Você se sente seguro para dizer não a certas escalações da Globo?
Acho que em qualquer profissão é preciso haver diálogo. Claro que se sou chamado para um trabalho e recuso, depois me chamam para outro e recuso também, já sei que na terceira vez que isso acontecer eu vou ter de aceitar. Logo que me chamaram para A Favorita, conversei com o Ari Nogueira, diretor de recursos artísticos. Expliquei que queria dar um tempo no humor e ele me entendeu. Depois dessa novela, se demorar a aparecer algum papel que seja interessante para minha carreira e eu tiver de ficar uns três anos parado, esperando, eles vão entender. Mas a gente sempre toma cuidado para não passar a impressão de que não queremos trabalhar.





Estréia marcante




Nem sempre os atores são desinibidos.
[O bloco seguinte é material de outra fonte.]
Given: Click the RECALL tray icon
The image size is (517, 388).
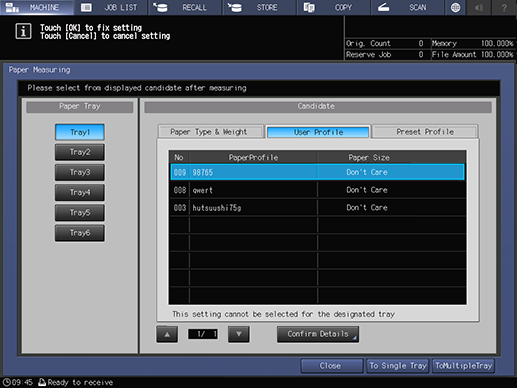Looking at the screenshot, I should tap(160, 7).
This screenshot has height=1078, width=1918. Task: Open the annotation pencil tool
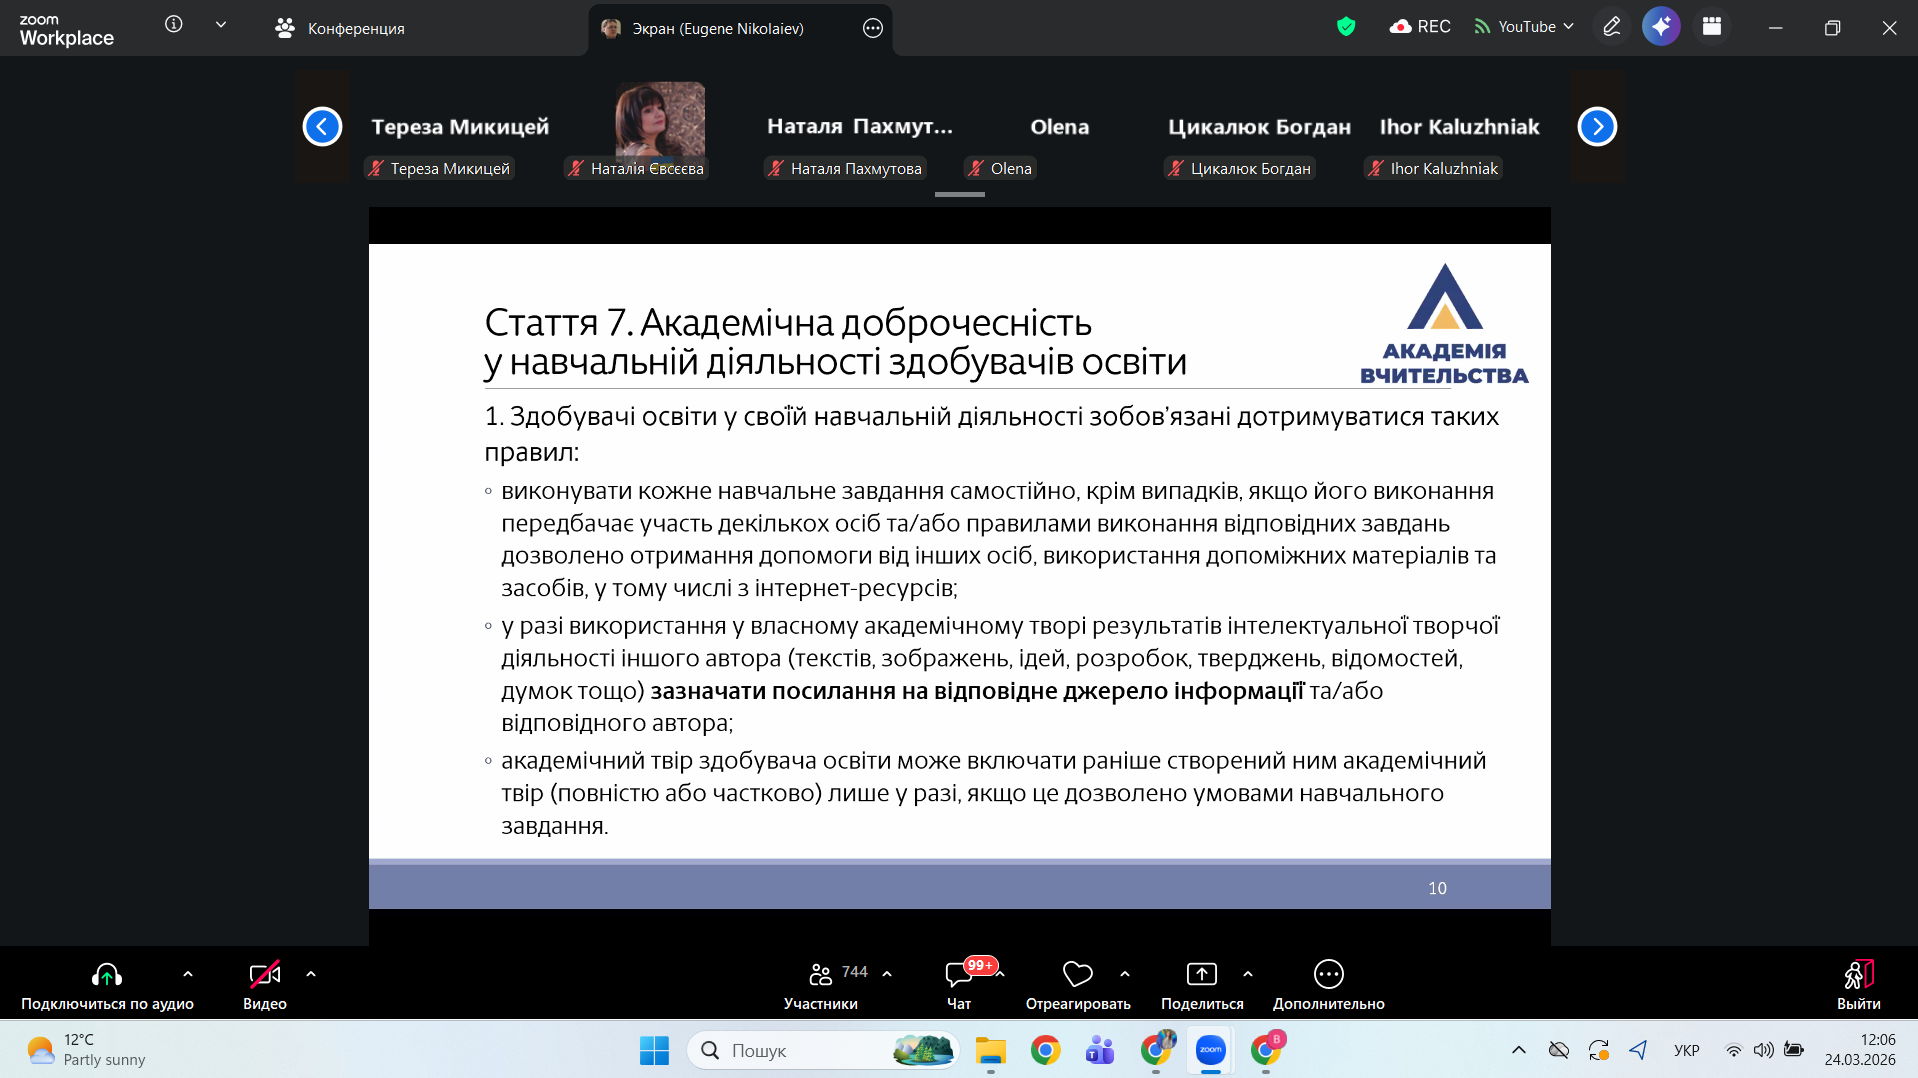(x=1612, y=27)
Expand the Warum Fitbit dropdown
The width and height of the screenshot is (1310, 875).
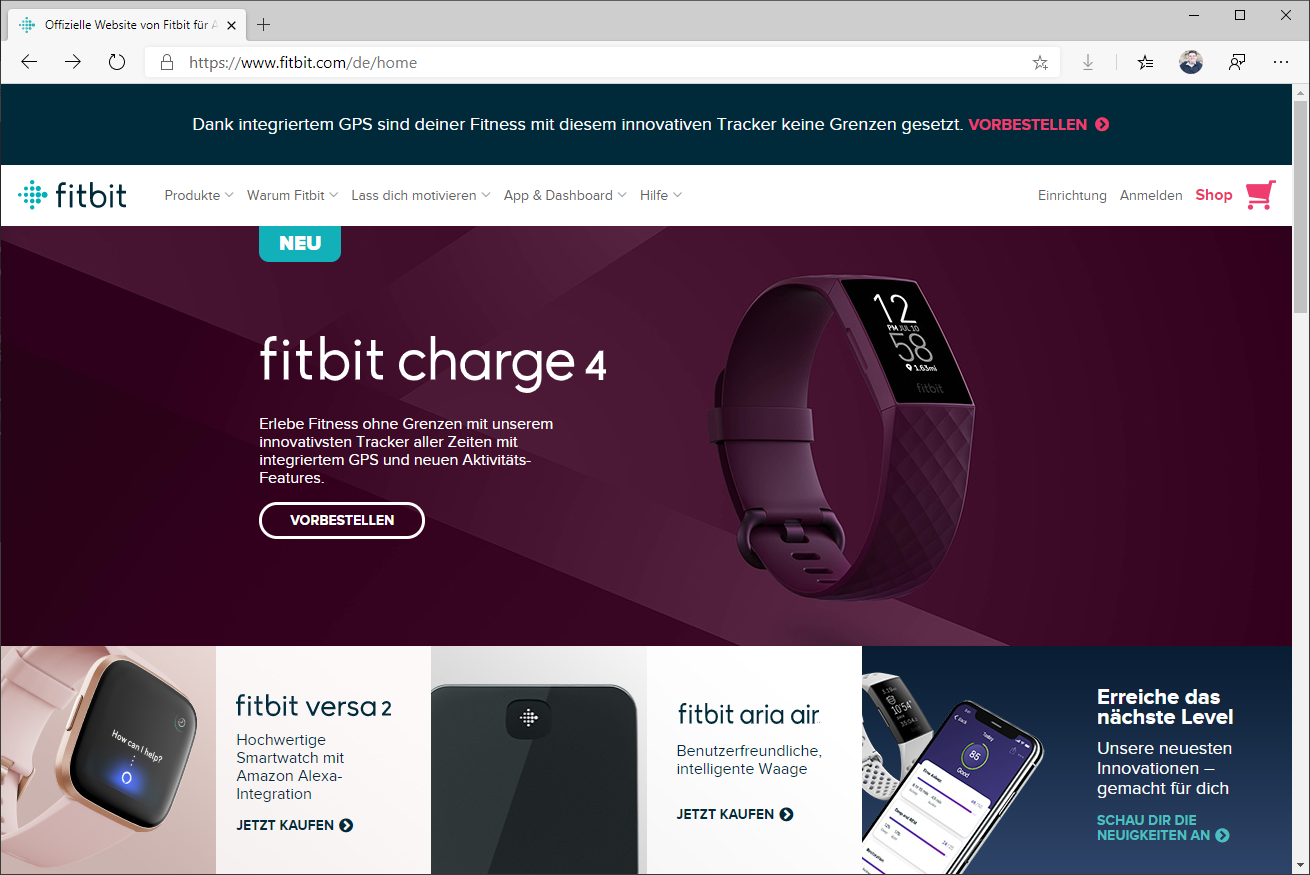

Murilo Benício, então, era de uma completa timidez. Antes de iniciar sua preparação teatral, precisou vencer dois obstáculos que eram motivos de preocupação para os pais: a timidez e a gagueira.
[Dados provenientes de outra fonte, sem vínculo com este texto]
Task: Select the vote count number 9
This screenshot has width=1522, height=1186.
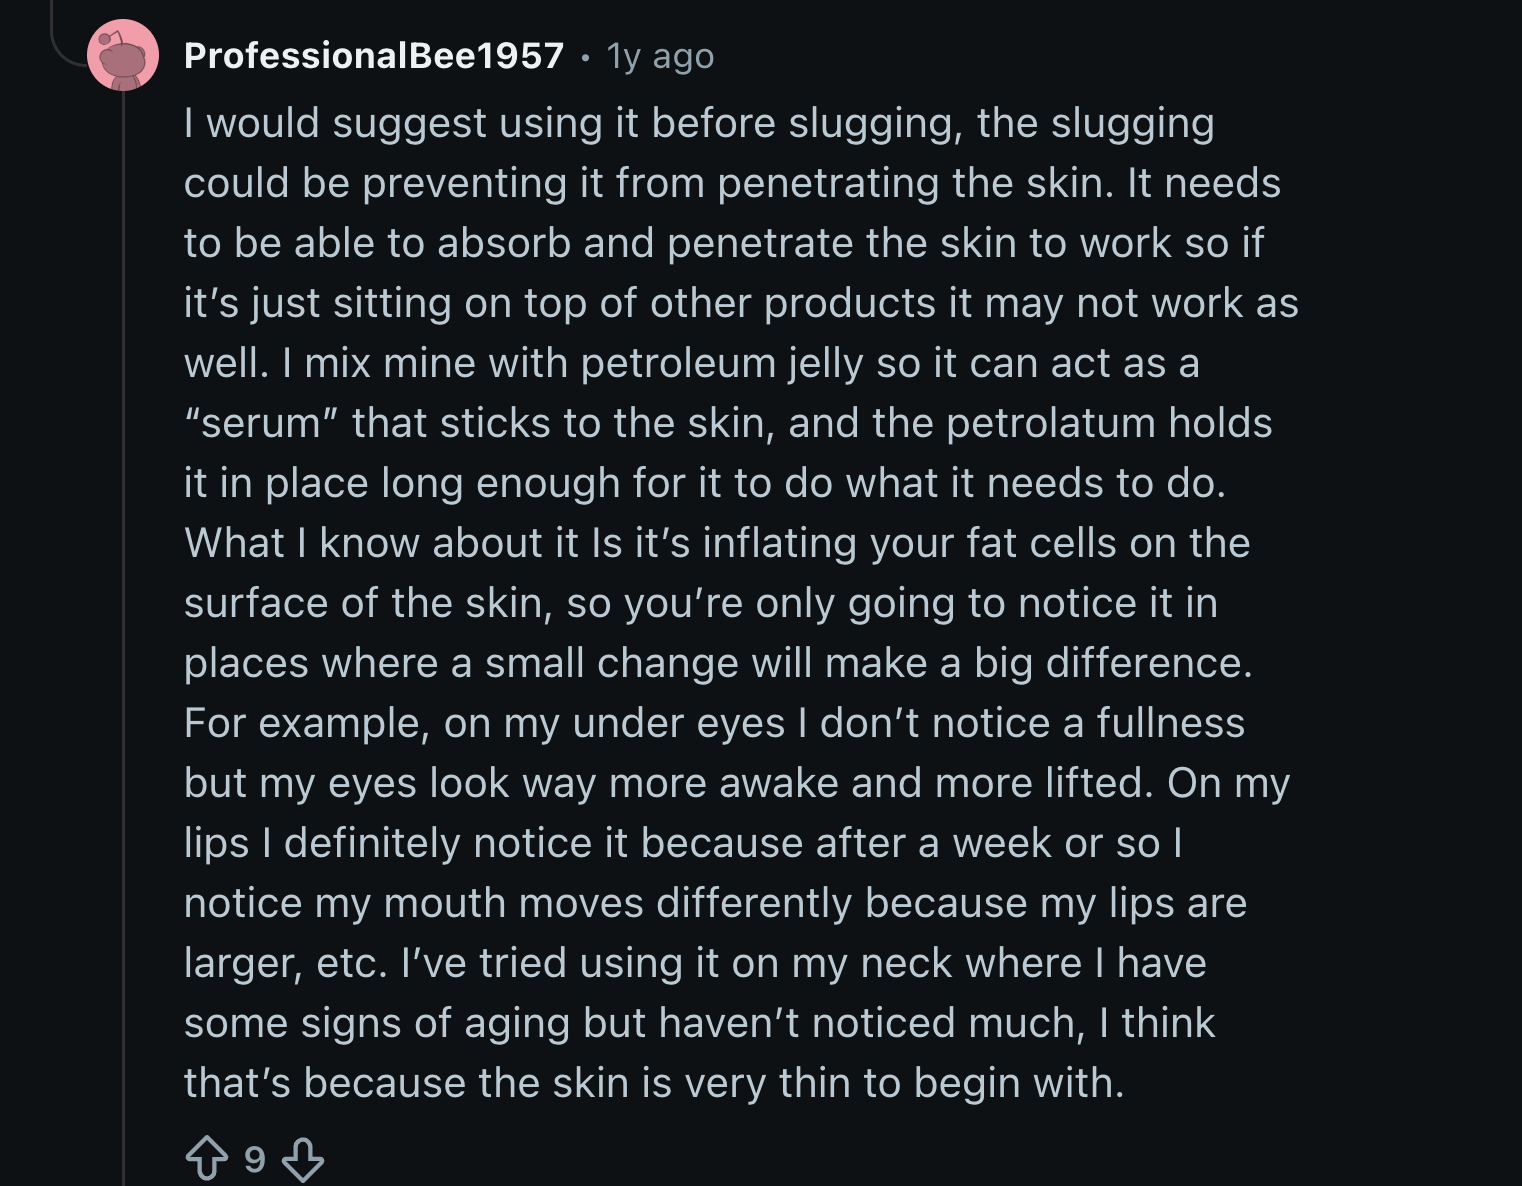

Aos 10 anos, ingressou no curso do Tablado, no Rio, e não parou mais de estudar. Mas só depois de uma temporada trabalhando como garçom e entregador de pizza nos Estados Unidos conseguiu uma vaga na Oficina de Atores, da Globo.


Com isso, ganhou seu primeiro papel na TV, que o fez lembrar sua infância. Em 1993, o ator foi escalado para viver o gari gago Fabrício em Fera Ferida.


"O papel cresceu de um jeito que chegou a me surpreender", lembra.


Dois anos depois Murilo conseguiu em Irmãos Coragem um dos papéis mais densos de sua carreira televisiva. O ator encarnou o carrasco Juca Cipó, atuação que lhe rendeu o convite para ser um dos protagonistas de Vira Lata, em 1996.


No ano seguinte, marcou presença em Por Amor, interpretando o carente Leonardo. Já em 1998 atuou em seu segundo papel principal, como o pastor Antônio em Meu Bem Querer.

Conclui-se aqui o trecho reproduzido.